### Dataset records
__________________________________________________

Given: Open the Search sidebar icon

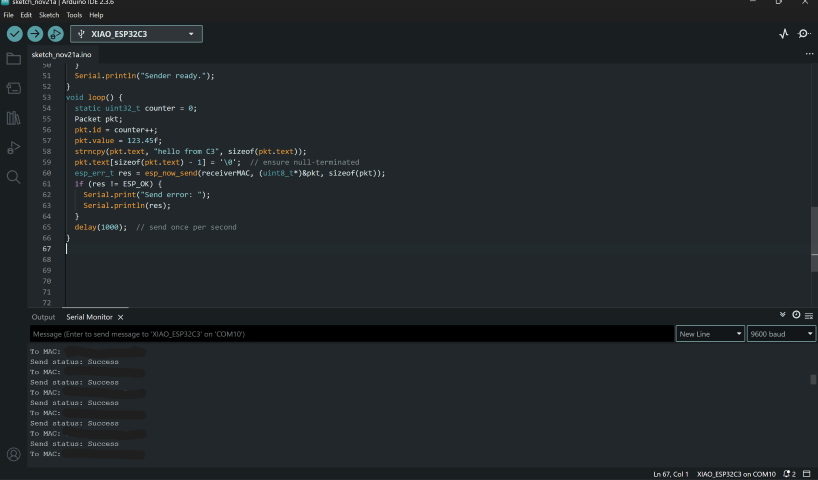Looking at the screenshot, I should pyautogui.click(x=13, y=177).
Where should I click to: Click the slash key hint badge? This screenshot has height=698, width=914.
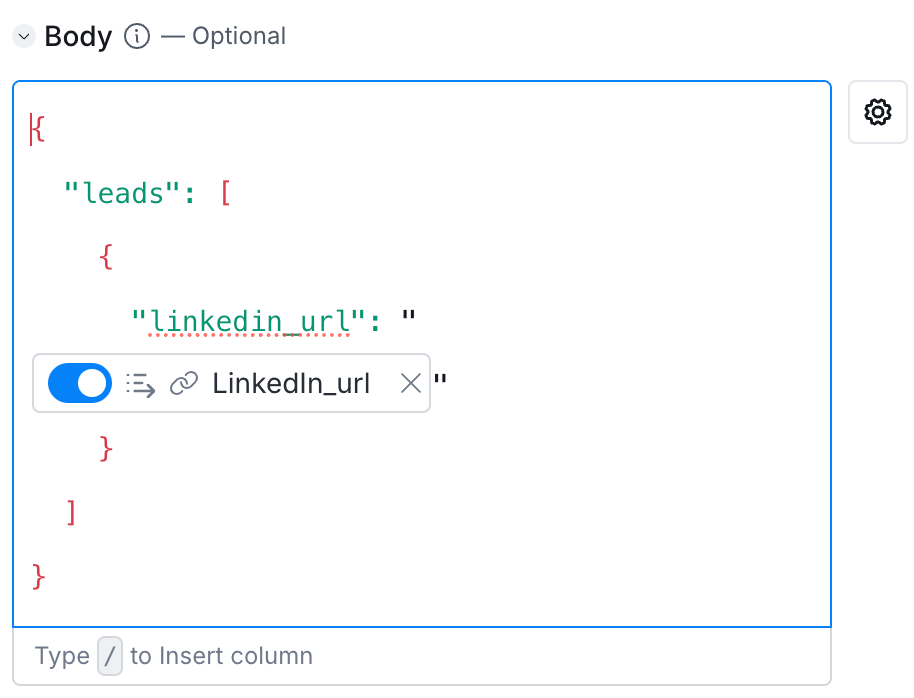110,656
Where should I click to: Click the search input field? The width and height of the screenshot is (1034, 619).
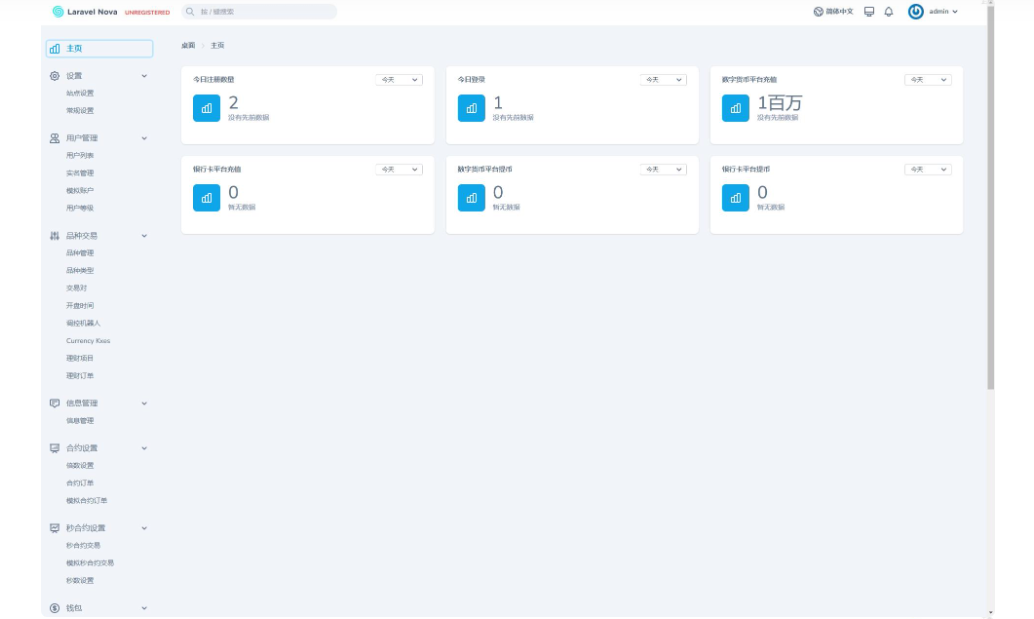pos(260,12)
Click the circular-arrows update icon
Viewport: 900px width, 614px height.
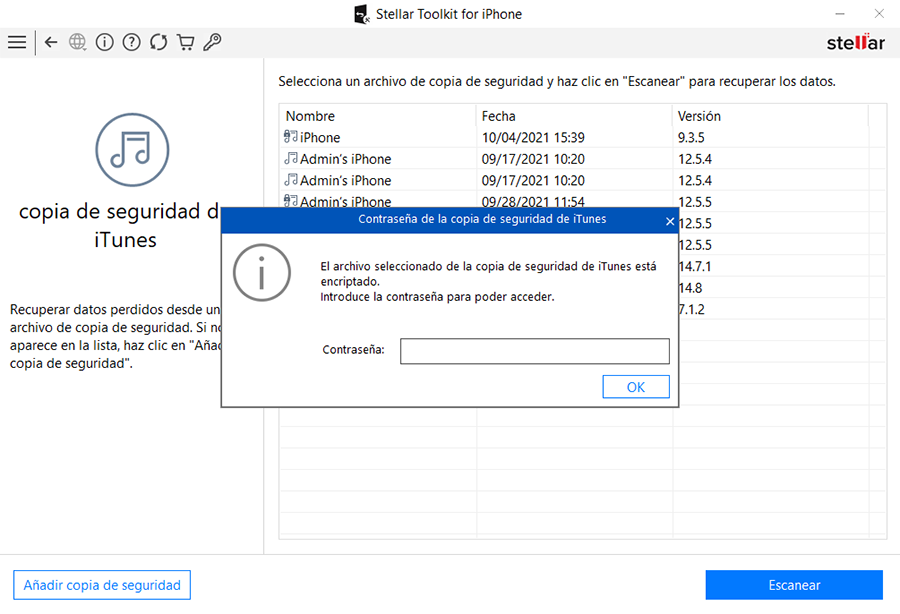coord(158,42)
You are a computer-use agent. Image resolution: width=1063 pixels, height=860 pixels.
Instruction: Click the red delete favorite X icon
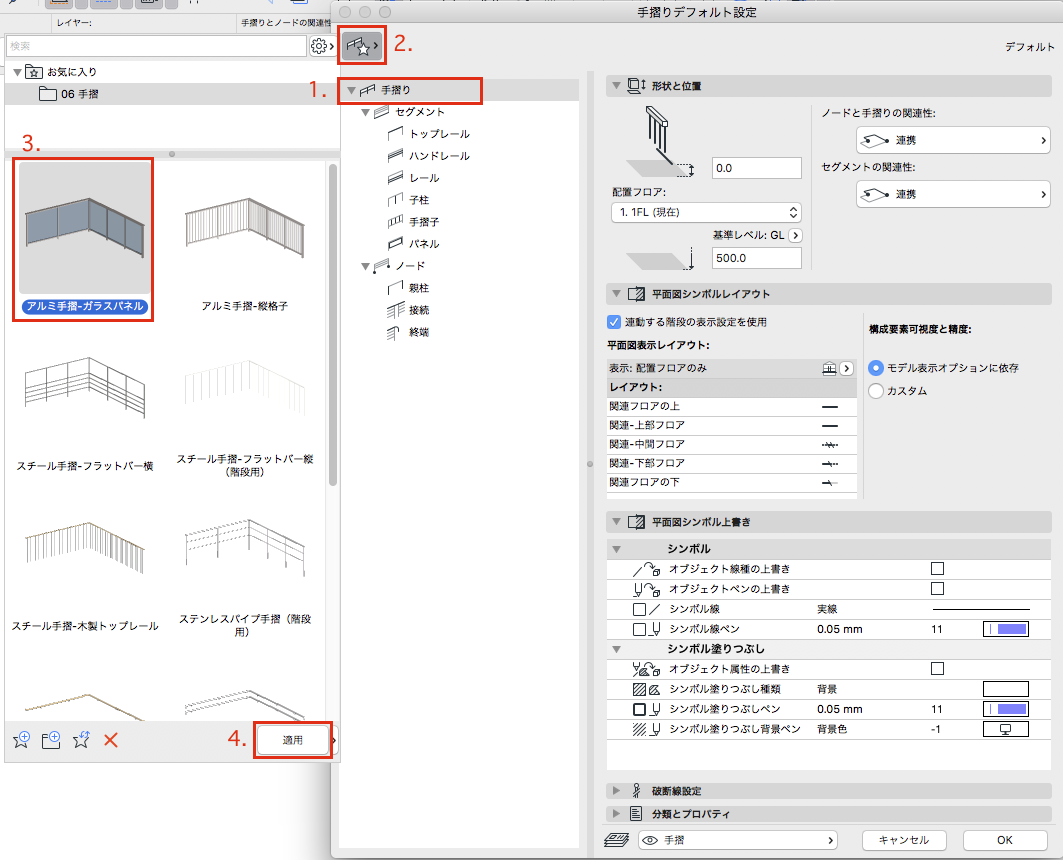[x=112, y=740]
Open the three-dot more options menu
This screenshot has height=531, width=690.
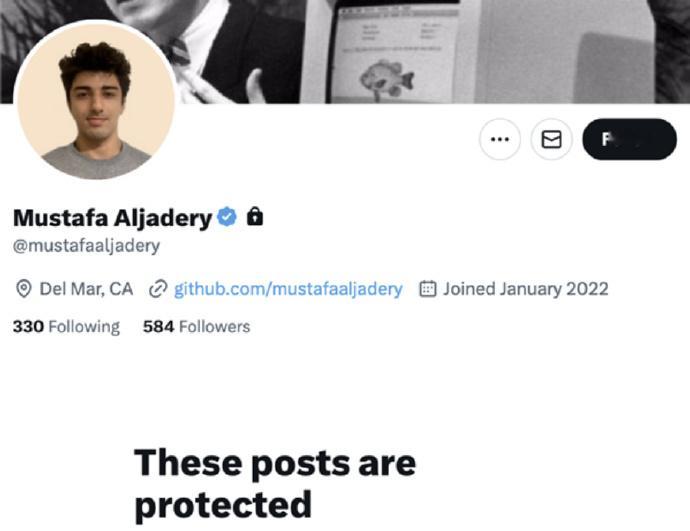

__________________________________________________

### Problem description
Copy the records exactly. Skip any pictures.

### Completed task
Given: Open the Search sidebar icon

Looking at the screenshot, I should pyautogui.click(x=13, y=177).
Where should I click to: Click the slash key hint badge? This screenshot has height=698, width=914.
110,656
Where should I click to: Click the search input field? The width and height of the screenshot is (1034, 619).
pos(260,12)
Click the circular-arrows update icon
Viewport: 900px width, 614px height.
coord(158,42)
You are a computer-use agent. Image resolution: width=1063 pixels, height=860 pixels.
Instruction: Click the red delete favorite X icon
[x=112, y=740]
Open the three-dot more options menu
This screenshot has height=531, width=690.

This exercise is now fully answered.